My previous post threw down the latex gauntlet announcing that, “My medical data should move with me as easily as my music or photo library…”, because, well, it sure doesn’t. And I blamed that problem partly on healthcare IT vendors’ current practice of requiring custom interfaces to be written for every application that wants to interoperate with them. How do other industries avoid this problem? Stay with me to learn the deep dark secret…
But first, back to the iPhone: Apple wasn’t so arrogant as to think that they would come up with all possible good ideas for using the iPhone — or that they would ever be able to hire enough developers to do that. So they built an open platform, and now I can pay my bills, play my games, and find restaurants in the “C” concourse at O’Hare, all through third party apps.
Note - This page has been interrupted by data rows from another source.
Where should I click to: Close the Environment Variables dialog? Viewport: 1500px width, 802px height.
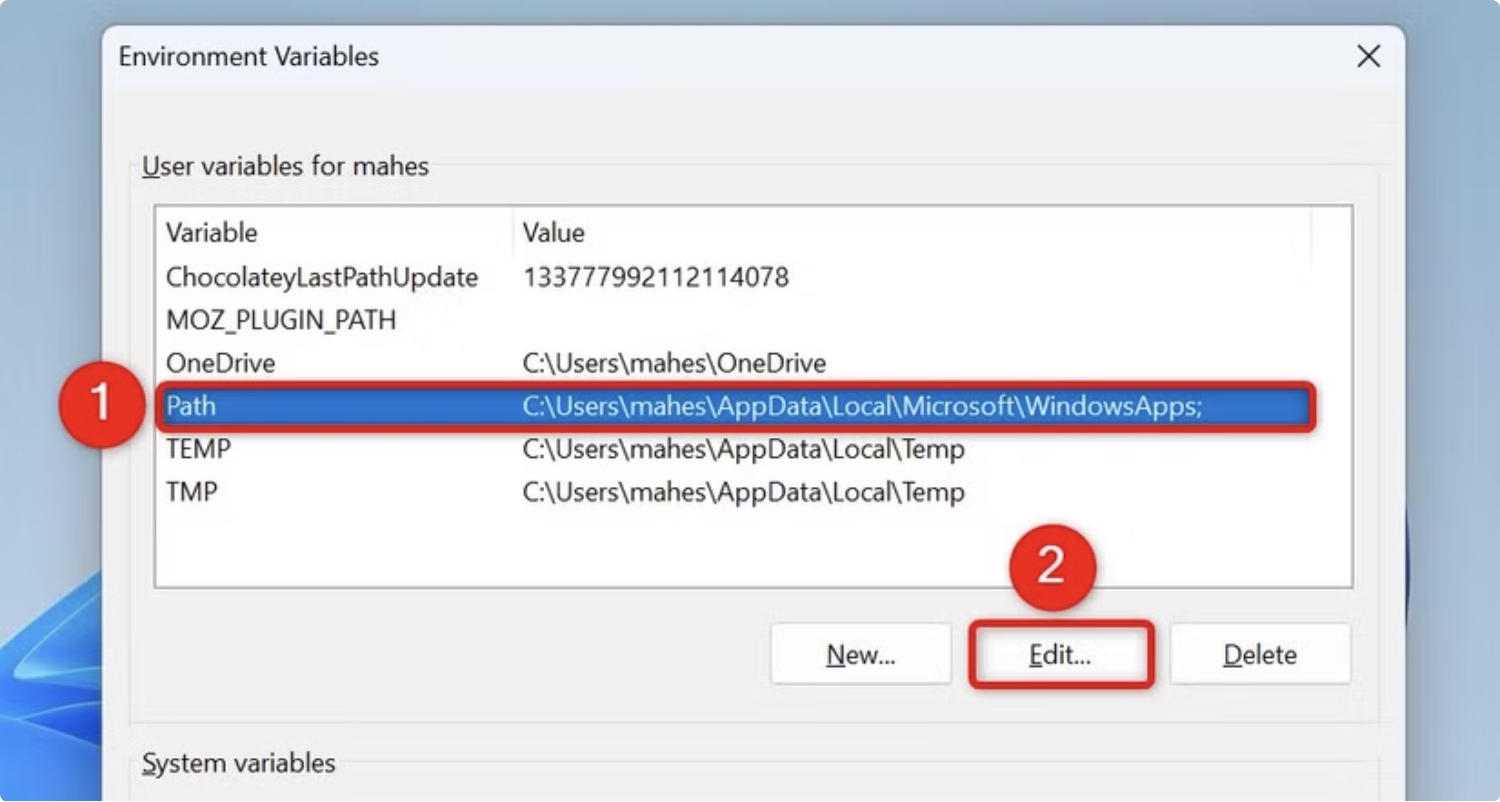(1368, 56)
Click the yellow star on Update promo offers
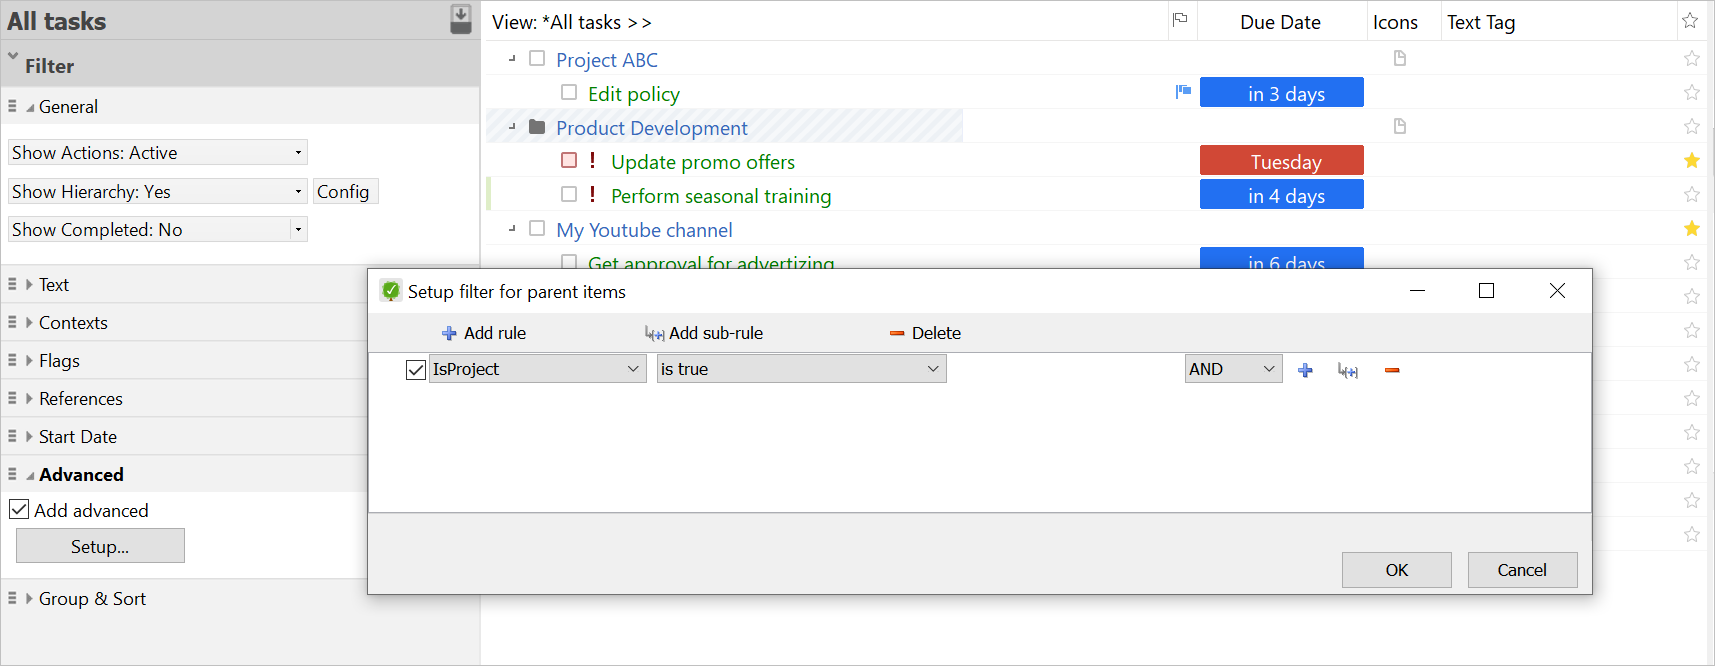 (1691, 161)
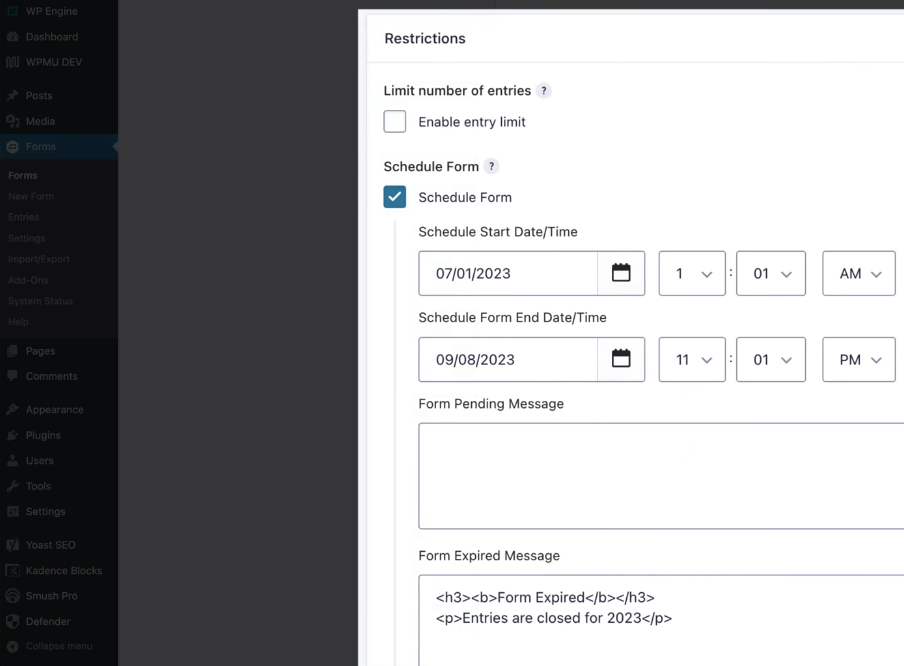Open the start date calendar picker icon
Image resolution: width=904 pixels, height=666 pixels.
coord(621,273)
Need more examples? There are at least two applications that will automatically generate an online newspaper filled with articles that interest me, simply by searching through my Twitter account and seeing who and what I follow and what I find important enough to reTweet. Neither of these apps are written by Twitter, but I simply have to log onto them through Twitter and they are off and running.
How this is magic accomplished? Well, except for the applications themselves, there’s not much new here. Public “Application Programming Interfaces” (API‘s) have been a standard programming technique since at least the early 80s. To calibrate that, the Macintosh computer was introduced in 1984. For PC folks, that was the era of the Intel 386 microprocessor, which ran at a speed of about 33MHz. APIs been around for a long, long time.
OK, enough history, what are these API’s all about?
It’s a pretty simple concept: any system that wants to share data publishes the parameters of a public interface – what calls to make, what parameters to pass in, and which values will be returned.